Interestingly corticosteroid injections did not have any significant reduction of pain at three weeks follow up for the same study. A separate study showed a complete resolution of a patient's symptoms in 24 percent of patients following a cervical epidural. Seventy-fiver percent pain relief occurred in 40 percent of patients. While no pain relief occurred in 32 percent of patients. Of those patients with cervical radiculitis and structural abnormalities on imaging, only 35 percent had 50 percent or better pain relief.

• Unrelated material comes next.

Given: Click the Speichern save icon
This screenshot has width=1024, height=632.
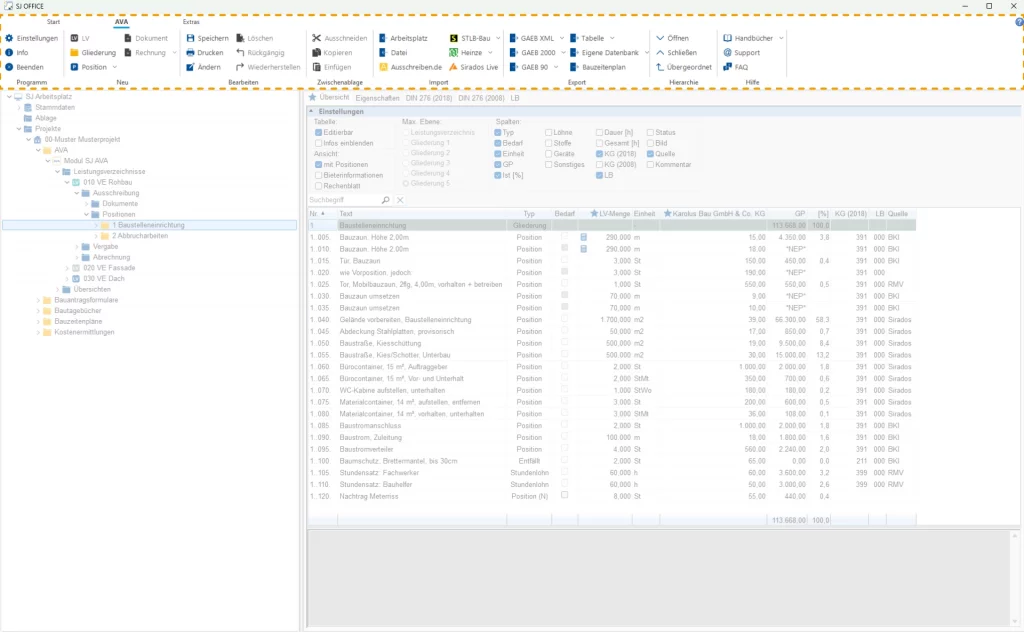Looking at the screenshot, I should 190,38.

Cervical Epidural Injections:
Cervical epidural injections are a minor outpatient procedure, the risk of the procedure is relatively low, but there have been associated cases with serious complications that worsen patient morbidity. Patients with at least four to six weeks of stable radicular pain of secondary to nerve compressive of the cervical vertebrae can benefit from a cervical epidural corticosteroid injection. Before the procedure, it is imperative to identify the risk factors and perform a thorough assessment of the patient. An interprofessional team approach is the best way to care for patients with cervical radiculopathy and minimize the complications of this procedure. Before and after the epidural injection, the patient should have the following done:
Patients resume full activity the next day after a cervical epidural injection. Patients may complain of soreness at the injection site following the procedure. Pain is often relieved by using ice and taking over the counter analgesics such as acetaminophen. Side effects of the injection are typically discussed following the procedure by the provider and or their nursing staff. A total of three doses recommended up to one to four weeks apart, following an initial injection. Transient paralysis has been reported following an injection. However, numbness or weakness of muscles usually resolves within eight hours of onset. Occasionally, a patient may need to be monitored for more than 30 minutes after the epidural.
Physical therapy and home exercise programs are recommended following this procedure. Patients have a few weeks to a few month windows following the procedure to help strengthen the pain in their neck while benefiting from the analgesic effects of the corticosteroid. Patients are typically monitored after the procedure (20-30 minutes). Occasionally, in refractory cases, patients need to be driven home.